(Stored records)
· · · ·

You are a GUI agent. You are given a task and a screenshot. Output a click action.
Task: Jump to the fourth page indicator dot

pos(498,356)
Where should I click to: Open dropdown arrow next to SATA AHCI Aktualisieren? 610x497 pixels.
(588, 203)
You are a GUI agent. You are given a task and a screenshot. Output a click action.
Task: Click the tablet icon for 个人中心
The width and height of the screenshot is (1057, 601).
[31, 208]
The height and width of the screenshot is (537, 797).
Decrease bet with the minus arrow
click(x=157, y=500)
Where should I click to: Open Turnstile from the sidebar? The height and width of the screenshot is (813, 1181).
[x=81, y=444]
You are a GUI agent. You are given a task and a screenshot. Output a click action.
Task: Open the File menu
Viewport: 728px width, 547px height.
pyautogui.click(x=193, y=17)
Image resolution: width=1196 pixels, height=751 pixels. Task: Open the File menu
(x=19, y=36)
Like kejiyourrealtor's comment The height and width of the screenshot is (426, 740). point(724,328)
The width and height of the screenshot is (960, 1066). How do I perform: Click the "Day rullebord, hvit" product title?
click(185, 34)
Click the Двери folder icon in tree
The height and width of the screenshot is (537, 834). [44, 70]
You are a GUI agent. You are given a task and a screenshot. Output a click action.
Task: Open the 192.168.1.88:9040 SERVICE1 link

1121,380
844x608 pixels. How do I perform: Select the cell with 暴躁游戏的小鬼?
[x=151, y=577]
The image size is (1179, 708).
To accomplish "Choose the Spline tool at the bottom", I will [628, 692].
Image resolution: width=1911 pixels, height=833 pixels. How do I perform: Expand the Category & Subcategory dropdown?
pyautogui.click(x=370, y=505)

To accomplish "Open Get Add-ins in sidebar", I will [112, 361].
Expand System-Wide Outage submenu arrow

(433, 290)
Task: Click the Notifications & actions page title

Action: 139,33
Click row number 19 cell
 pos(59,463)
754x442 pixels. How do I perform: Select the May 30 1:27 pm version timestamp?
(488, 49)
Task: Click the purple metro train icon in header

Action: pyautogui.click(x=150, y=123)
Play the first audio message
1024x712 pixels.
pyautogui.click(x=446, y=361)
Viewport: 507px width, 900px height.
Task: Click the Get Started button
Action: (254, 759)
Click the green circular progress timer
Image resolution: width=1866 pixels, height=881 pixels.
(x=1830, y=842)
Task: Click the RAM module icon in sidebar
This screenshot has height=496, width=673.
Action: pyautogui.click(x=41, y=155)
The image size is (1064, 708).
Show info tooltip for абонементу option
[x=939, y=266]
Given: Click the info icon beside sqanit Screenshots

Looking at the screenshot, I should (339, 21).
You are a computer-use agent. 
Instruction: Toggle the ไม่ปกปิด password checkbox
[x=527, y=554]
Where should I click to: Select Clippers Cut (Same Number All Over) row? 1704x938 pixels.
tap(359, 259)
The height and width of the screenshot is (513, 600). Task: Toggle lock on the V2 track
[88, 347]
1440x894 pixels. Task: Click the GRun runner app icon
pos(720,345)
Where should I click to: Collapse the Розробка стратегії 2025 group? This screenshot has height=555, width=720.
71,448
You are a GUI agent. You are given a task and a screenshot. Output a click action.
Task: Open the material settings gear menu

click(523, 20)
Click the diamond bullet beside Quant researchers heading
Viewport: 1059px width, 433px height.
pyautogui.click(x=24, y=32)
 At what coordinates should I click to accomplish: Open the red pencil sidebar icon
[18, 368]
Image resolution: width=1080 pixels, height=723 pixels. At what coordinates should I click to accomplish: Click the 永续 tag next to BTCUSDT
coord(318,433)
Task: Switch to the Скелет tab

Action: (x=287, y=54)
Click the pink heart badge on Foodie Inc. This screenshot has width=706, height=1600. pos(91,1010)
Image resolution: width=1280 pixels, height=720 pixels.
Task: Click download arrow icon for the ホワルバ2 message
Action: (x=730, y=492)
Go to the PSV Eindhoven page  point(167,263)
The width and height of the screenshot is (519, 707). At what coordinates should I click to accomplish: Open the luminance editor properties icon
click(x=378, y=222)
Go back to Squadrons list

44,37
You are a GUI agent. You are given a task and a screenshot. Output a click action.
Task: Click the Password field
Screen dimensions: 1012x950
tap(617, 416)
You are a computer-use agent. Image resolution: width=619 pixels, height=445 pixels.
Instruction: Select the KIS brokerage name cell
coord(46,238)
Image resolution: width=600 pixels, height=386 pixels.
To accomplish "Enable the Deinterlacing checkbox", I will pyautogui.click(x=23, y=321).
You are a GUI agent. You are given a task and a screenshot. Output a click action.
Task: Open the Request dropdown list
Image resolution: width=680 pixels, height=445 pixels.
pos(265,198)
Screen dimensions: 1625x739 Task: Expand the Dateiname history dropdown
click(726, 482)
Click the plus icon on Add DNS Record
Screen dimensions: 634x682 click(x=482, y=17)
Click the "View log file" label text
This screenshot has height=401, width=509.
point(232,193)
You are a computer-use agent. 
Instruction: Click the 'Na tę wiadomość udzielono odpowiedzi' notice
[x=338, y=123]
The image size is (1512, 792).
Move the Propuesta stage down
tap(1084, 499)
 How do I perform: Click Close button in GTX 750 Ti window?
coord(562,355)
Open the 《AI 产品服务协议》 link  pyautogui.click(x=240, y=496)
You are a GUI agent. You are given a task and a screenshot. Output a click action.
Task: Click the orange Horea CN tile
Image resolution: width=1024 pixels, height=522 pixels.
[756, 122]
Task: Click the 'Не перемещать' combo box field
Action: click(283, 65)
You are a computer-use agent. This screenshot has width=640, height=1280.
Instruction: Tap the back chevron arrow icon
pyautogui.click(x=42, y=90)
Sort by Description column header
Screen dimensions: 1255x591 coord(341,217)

· · · ·

GOAL OF THE EXERCISE. Report the total of lines above containing the string "will", and write nothing besides it.

THE ANSWER. 3